We asked Agfinity, Inc. Vice President and Director of Agronomy, Chip Marks, to make a bit of sense of this for us.  “Why”, we asked, “in a state as abundantly rich with mountain runoffs as Colorado, is our second largest industry in peril of dehydration?”

“We have water resources.  What we need is more storage to capture those downstream flows in wet years for beneficial use in dry years” came a rather quick response to a seeming paradox.  He then added, “The Northern Integrated Supply Project (“NISP”) is an example of a project underway, which at completion would create approximately 215,000 acre-feet of additional water storage on the Front Range, something we desperately need.”  This two reservoir-storage project is a collaborative effort of 15 Front Range water partners. According to Marks, we will need help in developing adequate water supplies for future growth.  In the next 35 years, an estimated two million people could settle on the Front Range.  “Those people want to eat and farms are the lifeblood of our communities and part of our Western heritage.  We need to develop more water resources to support both urban needs and agricultural needs”, said Marks.

“What about the power of executive order,” I asked.  “Couldn’t the governor sign an emergency order that mandates more water storage in our state?”

“In May of this year, Governor Hickenlooper signed an executive order directing the Colorado Water Conservation Board to develop a comprehensive water plan for the State of Colorado.  A draft of the plan is due by December 2014 with a final submission due in December of 2015.  We’ll see what the CWCB comes up with”, said Marks.
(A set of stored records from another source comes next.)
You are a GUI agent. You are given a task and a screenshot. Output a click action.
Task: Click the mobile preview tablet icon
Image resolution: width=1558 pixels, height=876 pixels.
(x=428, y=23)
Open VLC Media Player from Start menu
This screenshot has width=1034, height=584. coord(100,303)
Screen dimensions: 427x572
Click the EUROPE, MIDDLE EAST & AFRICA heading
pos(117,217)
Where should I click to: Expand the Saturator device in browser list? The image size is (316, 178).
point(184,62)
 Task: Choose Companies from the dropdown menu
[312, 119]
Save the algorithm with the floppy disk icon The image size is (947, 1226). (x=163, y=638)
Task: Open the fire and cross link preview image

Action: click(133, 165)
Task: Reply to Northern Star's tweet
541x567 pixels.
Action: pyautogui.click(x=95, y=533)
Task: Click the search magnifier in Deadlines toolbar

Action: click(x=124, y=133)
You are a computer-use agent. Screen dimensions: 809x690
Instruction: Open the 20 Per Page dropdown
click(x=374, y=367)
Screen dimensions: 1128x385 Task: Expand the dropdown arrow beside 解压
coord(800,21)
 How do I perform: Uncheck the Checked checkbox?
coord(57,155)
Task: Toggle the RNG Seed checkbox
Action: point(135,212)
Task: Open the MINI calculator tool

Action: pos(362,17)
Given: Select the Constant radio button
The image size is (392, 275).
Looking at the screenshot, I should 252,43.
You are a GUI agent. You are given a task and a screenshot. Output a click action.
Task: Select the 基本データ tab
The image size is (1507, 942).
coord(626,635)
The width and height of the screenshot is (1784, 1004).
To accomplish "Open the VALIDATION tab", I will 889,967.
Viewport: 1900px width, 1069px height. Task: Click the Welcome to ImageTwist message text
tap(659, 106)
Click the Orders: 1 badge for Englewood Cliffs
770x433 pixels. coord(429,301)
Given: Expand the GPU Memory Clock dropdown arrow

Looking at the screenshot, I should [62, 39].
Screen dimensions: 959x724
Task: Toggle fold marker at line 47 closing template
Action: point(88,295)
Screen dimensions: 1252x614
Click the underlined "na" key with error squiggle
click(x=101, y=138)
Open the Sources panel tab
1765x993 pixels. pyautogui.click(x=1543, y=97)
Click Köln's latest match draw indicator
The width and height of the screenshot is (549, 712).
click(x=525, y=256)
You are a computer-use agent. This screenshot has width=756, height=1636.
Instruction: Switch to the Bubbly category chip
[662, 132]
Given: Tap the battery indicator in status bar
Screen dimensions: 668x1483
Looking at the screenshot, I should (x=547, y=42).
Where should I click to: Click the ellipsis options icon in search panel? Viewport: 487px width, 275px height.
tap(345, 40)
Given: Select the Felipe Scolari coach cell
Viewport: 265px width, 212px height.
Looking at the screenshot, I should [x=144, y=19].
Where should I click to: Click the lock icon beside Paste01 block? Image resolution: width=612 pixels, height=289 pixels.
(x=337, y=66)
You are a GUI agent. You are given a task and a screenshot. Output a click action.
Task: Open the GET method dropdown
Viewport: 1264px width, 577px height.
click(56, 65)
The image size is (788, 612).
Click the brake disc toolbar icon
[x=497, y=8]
“What can the public do to help encourage water storage development and to help support local farmers?

Marks:  “Water is a vital and potentially limited resource when you live in an arid, high-desert climate like Colorado.  Like other resources, it has to be managed, protected and put to beneficial use. People need to educate themselves and not take water for granted.  They need to contact their legislators and encourage them to pursue opportunities to develop more water resources in our state”.


Agfinity, Inc. is a farm supply cooperative headquartered in Eaton, Colorado, serving rural communities and agricultural producers by providing crop nutrients, animal feed and energy inputs.